The first smolts were stocked in the Indre Harøy facility last month. Photo: Salmon Evolution.

Salmon Evolution planning 31,500-tonne US facility

Salmon Evolution, which is building on-land salmon farms on Indre Harøy in Norway and in Korea, today announced plans to expand to the United States. It has also increased its long-term production target to 100,000 tonnes of head on gutted (HOG) salmon.

Published Last updated

In a stock exchange announcement, the company said it is currently evaluating identified potential sites in North America and expects to use the remainder of 2022 for such site selection and initial site verifications.

“It is expected that the pre-construction phase including regulatory approval processes will take 2-3 years, allowing for construction start during 2025, upon which the plan is to build a full scale 31,500 tonnes HOG ‘Indre Harøy’ facility, drawing on the experiences learned in both Norway and Korea,” sated Salmon Evolution.

“To facilitate this expansion, the Company has established a dedicated team of both in-house and external resources. Additionally, the Company will establish a US corporate structure under its full ownership.”

Håkon André Berg: Company will have operations "on all the three major salmon consuming continents".

Project pipeline

Chief executive Håkon André Berg said the company had always had global ambitions.

“With the addition of North America into our portfolio, we will have an operating platform on all the three major salmon consuming continents,” said Berg.

“Over the coming 12 months we expect to demonstrate the operational viability of our concept, solidifying Salmon Evolution’s global leadership position within the land-based salmon farming industry. Given the long lead times for this industry, we see it as critical for our long-term value creation to build and develop a tangible pipeline of high-quality projects.”


Salmon Evolution has partnered with Asia seafood giant Dongwon Industries to develop the salmon farm in Korea and indicated that it will also look for a partner in the US.  

“The Company's strategy of strategy of pursuing accretive partnerships in overseas markets remains unchanged,” the company said. “As the project develops, Salmon Evolution aims to engage in partnership structures leveraging the Company’s human capital and maximising shareholder value.”

Salmon Evolution is using a hybrid flow-through system (HFS) with about water 65% reuse and 35% new supply in the form of filtered fresh seawater, which means its facilities must be sited on the coast.

Nordic Aquafarms' plans for a salmon RAS in Belfast, Maine, have been delayed by a group of residents opposed to the farm. Illustration: Nordic.

Delays and setbacks

The company joins a growing list of US on-land salmon farming projects, some of which have been delayed or encountered setbacks.

These include Nordic Aquafarms, which plans 33,000-tonne recirculating aquaculture system (RAS) salmon farms at Belfast in Maine and at Humboldt in northern California.

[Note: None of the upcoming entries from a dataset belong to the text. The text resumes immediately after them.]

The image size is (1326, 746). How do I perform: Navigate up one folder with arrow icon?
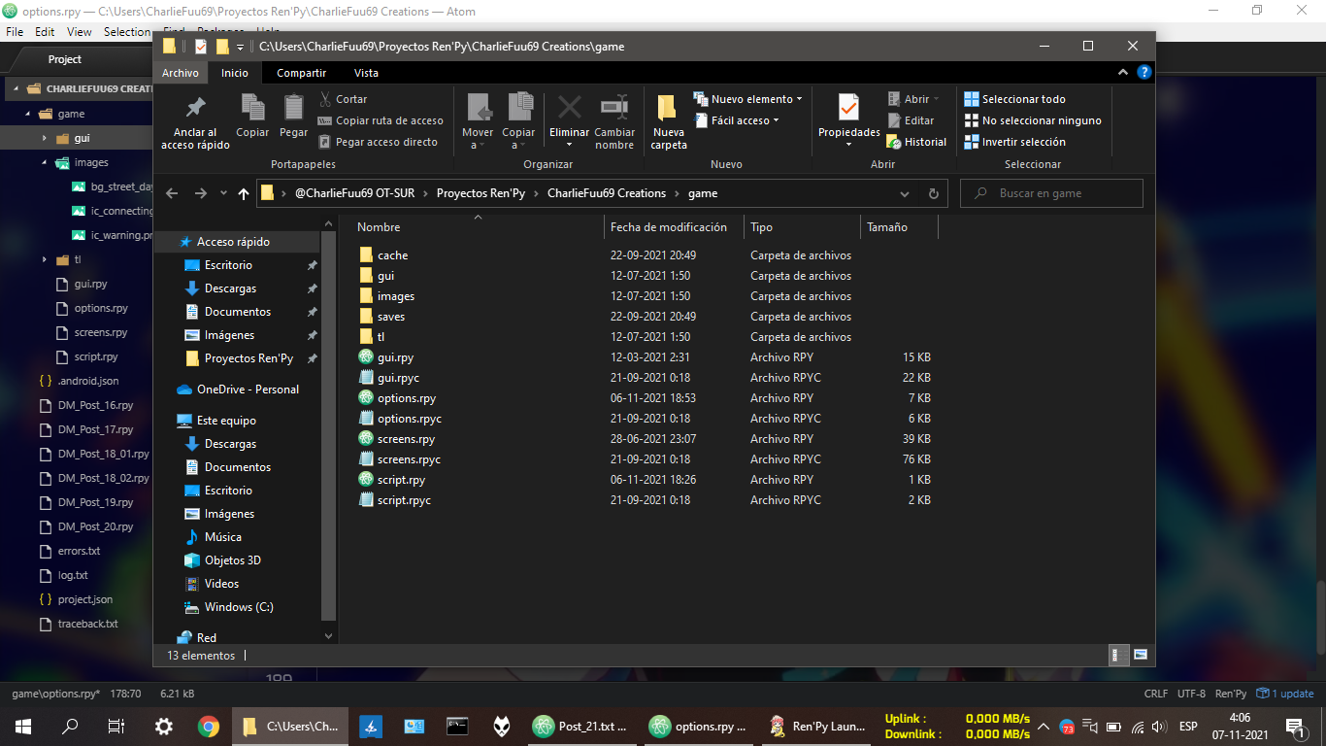click(244, 193)
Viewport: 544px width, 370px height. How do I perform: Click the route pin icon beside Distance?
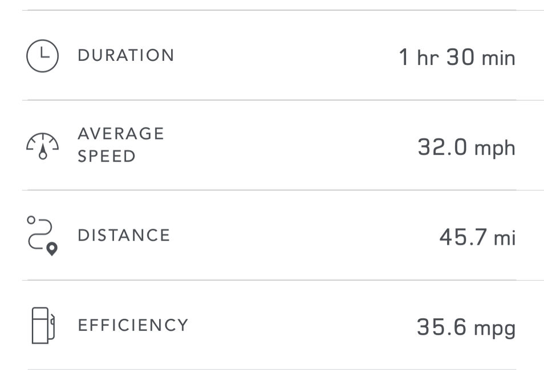tap(42, 236)
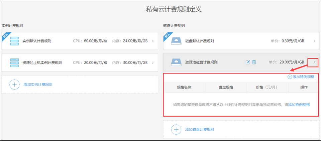Image resolution: width=321 pixels, height=141 pixels.
Task: Click 添加特例规格 link inside the empty table hint
Action: 299,105
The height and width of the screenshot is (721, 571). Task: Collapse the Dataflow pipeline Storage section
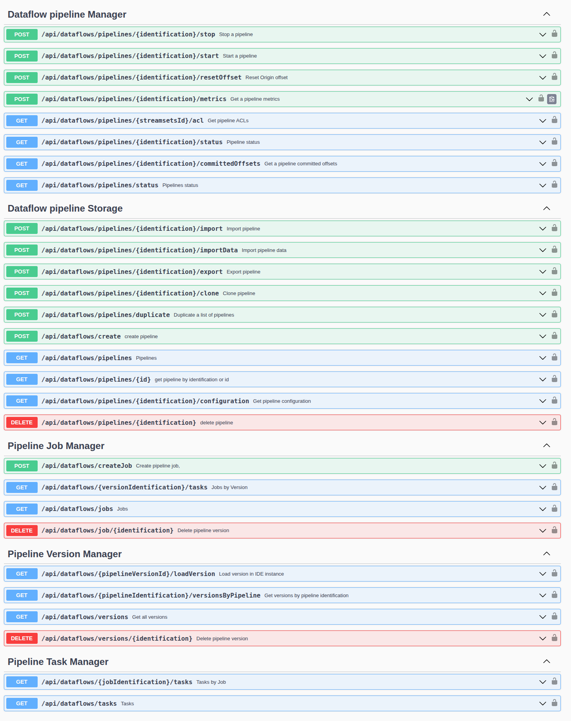click(x=546, y=208)
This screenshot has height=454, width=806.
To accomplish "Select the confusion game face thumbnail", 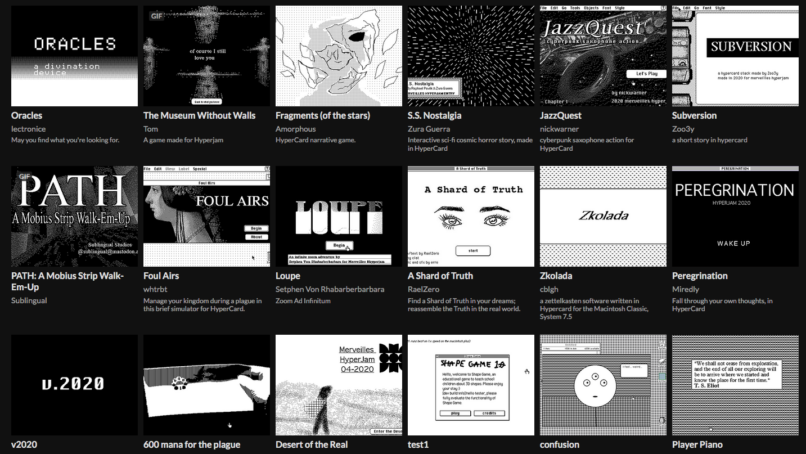I will [603, 385].
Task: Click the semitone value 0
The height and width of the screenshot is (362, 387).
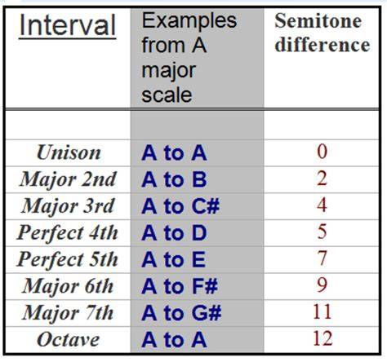Action: coord(323,152)
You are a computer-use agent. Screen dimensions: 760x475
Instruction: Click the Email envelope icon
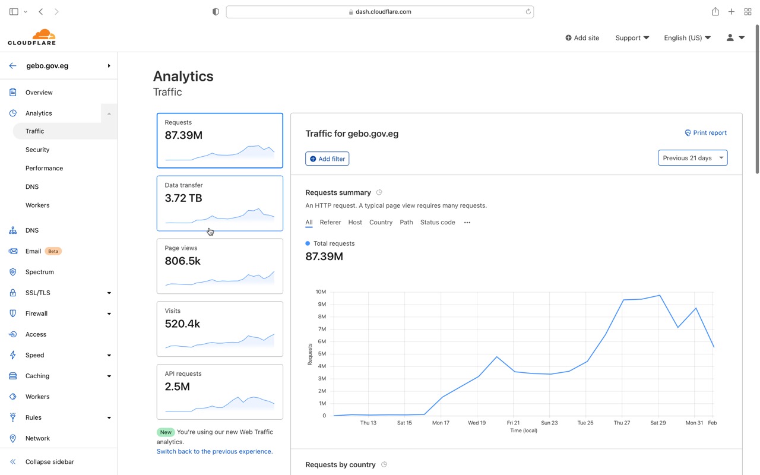pos(13,251)
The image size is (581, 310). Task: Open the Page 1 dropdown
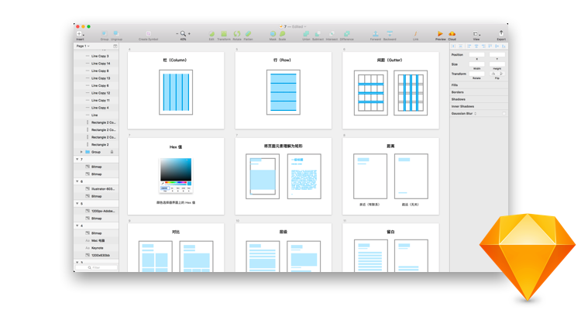tap(82, 47)
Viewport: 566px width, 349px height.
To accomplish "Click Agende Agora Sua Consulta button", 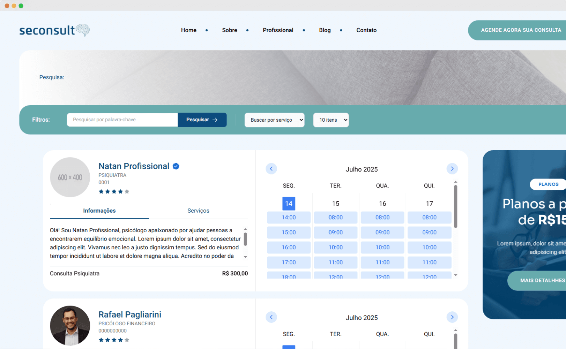I will tap(521, 30).
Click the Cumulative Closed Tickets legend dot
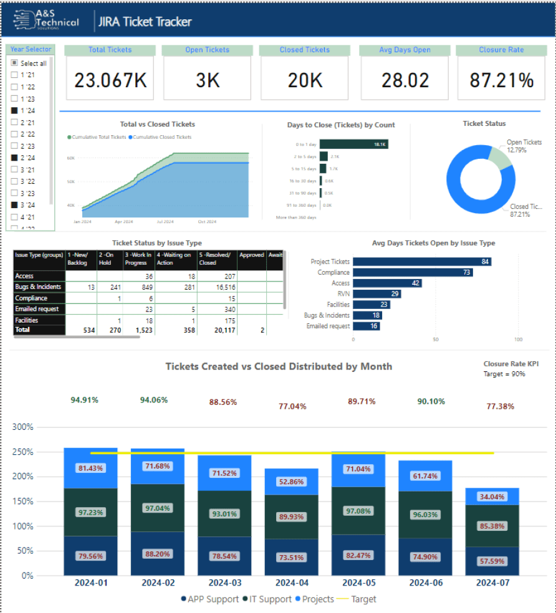The width and height of the screenshot is (556, 613). (131, 137)
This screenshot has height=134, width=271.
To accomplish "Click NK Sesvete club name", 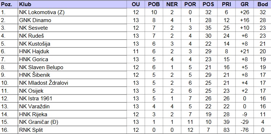I will click(33, 28).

Nordic first announced plans to build a salmon facility in Belfast in January 2018 but has faced stiff opposition from some residents and has had to go to court to prove its right to lay inlet and outlet pipes into the local bay. Things have gone more smoothly in California, but the company faces a multi-million-dollar bill to clean up the brownfield site there.

Whole Oceans is another company planning a RAS salmon farm in Maine, on the site of a disused paper mill in the town of Bucksport. Development of the 20,000-tonne fish farm has been delayed because of a legal dispute involving Whole Oceans’ parent company, Emergent Holdings, and Nicholas and Gabriel Pranger, who previously sold their aquaculture engineering firm PR Aqua to Emergent Holdings. That dispute is now reported to have been settled, allowing Whole Oceans to progress in Maine.

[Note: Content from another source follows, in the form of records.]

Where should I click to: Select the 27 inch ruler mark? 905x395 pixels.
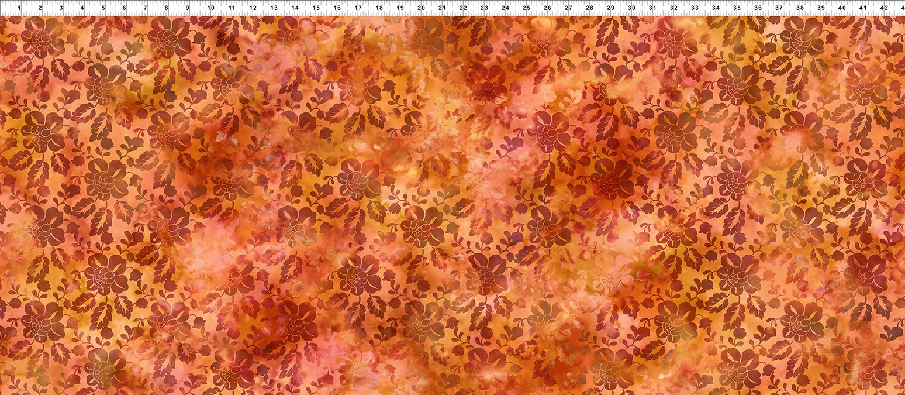point(568,8)
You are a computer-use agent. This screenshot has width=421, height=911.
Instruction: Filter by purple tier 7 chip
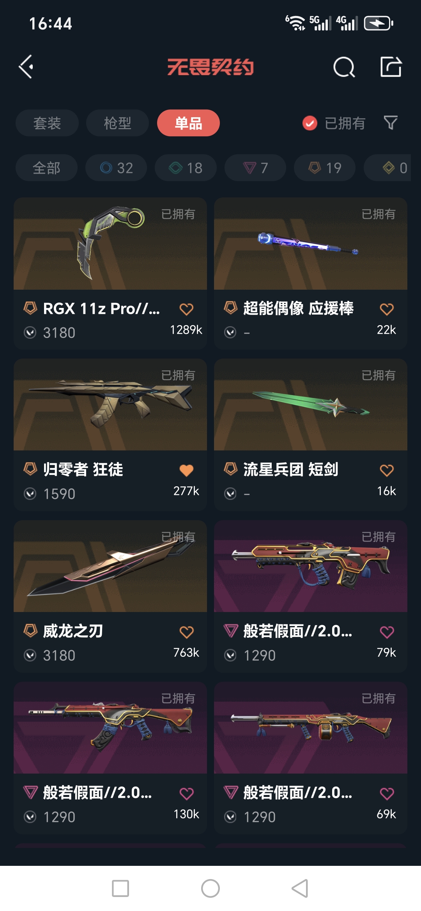(x=255, y=168)
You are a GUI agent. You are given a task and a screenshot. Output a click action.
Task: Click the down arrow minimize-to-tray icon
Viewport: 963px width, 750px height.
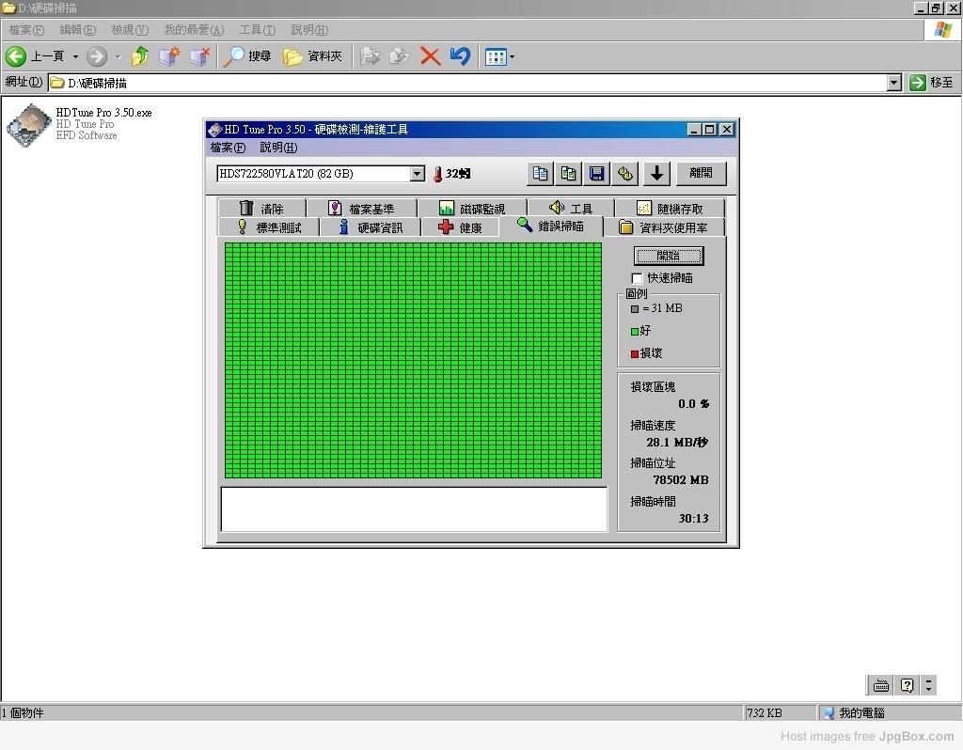tap(656, 173)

Maryland, Virginia and Ohio

AquaCon, which like Nordic is Norwegian-owned, plans a 15,000-tonne salmon RAS on Eastern Shore, Maryland, and Pure Salmon, owned by Singapore-based 8F Asset Management, is in the early stages of construction of a 10,000-tonne RAS facility in Virginia.

Transgenic-salmon farmer AquaBounty already produces fish in a RAS in Indiana and has begun work on a 10,000-tonne RAS in Pioneer, Ohio.

In Florida, Atlantic Sapphire has ancountered a number of problems including die-offs, cleaning staff being overcome by fumes, and an oxygen shortage due to the demand caused by Covid. But the Norwegian-owned company, which harvested its first fish in 2020, has reported improved growth and is working towards steady state production of 10,000 tonnes per year in the first phase of its Bluehouse RAS, where it plans to eventually produce 200,000 tonnes of salmon annually.